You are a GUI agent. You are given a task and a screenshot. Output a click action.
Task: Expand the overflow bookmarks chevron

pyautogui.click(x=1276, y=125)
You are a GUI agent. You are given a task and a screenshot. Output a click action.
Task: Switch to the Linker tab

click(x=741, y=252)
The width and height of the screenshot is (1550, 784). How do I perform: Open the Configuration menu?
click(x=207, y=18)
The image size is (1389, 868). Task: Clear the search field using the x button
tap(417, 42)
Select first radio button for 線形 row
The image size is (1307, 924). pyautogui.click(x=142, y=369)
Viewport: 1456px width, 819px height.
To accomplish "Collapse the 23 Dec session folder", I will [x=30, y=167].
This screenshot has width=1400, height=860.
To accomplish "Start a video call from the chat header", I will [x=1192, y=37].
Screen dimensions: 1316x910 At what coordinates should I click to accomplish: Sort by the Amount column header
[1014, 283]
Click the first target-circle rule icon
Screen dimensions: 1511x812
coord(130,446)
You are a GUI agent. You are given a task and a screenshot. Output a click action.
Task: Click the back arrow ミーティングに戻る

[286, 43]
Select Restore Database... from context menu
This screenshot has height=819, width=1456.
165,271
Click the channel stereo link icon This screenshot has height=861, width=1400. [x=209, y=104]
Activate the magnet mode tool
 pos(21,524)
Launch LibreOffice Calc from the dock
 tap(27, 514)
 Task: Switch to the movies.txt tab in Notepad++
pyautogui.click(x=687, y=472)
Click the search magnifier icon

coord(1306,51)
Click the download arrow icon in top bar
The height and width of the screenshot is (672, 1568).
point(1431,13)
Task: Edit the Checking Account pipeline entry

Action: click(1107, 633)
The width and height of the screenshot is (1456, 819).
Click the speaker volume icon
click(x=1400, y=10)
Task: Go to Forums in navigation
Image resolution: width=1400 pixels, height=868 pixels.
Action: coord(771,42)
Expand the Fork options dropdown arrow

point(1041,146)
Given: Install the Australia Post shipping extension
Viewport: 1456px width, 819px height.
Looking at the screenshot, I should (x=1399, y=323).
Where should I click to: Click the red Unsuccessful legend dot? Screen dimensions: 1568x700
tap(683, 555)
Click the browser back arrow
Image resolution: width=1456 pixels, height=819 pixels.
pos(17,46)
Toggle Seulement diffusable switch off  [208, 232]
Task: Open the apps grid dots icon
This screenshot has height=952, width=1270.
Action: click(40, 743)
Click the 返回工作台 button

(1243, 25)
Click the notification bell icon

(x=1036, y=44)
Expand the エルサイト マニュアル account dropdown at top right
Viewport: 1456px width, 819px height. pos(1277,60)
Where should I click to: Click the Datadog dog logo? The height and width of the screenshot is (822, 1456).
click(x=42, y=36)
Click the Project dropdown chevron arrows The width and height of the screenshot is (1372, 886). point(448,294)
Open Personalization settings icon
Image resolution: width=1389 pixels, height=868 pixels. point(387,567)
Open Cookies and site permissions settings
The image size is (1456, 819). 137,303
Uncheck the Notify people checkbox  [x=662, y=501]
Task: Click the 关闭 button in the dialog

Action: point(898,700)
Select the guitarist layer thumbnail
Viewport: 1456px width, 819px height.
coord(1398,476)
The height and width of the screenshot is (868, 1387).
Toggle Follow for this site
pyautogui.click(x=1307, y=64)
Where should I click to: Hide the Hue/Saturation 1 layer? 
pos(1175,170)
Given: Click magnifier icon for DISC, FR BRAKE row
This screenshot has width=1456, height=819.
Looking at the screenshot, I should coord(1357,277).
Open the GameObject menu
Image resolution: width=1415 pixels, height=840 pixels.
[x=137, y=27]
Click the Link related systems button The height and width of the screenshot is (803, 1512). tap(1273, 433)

# What the exercise asks
Wherever the word "will" appears in the listing above, copy that line.

# Expected output
To accomplish "Collapse the 23 Dec session folder", I will [x=30, y=167].
To accomplish "Start a video call from the chat header", I will [x=1192, y=37].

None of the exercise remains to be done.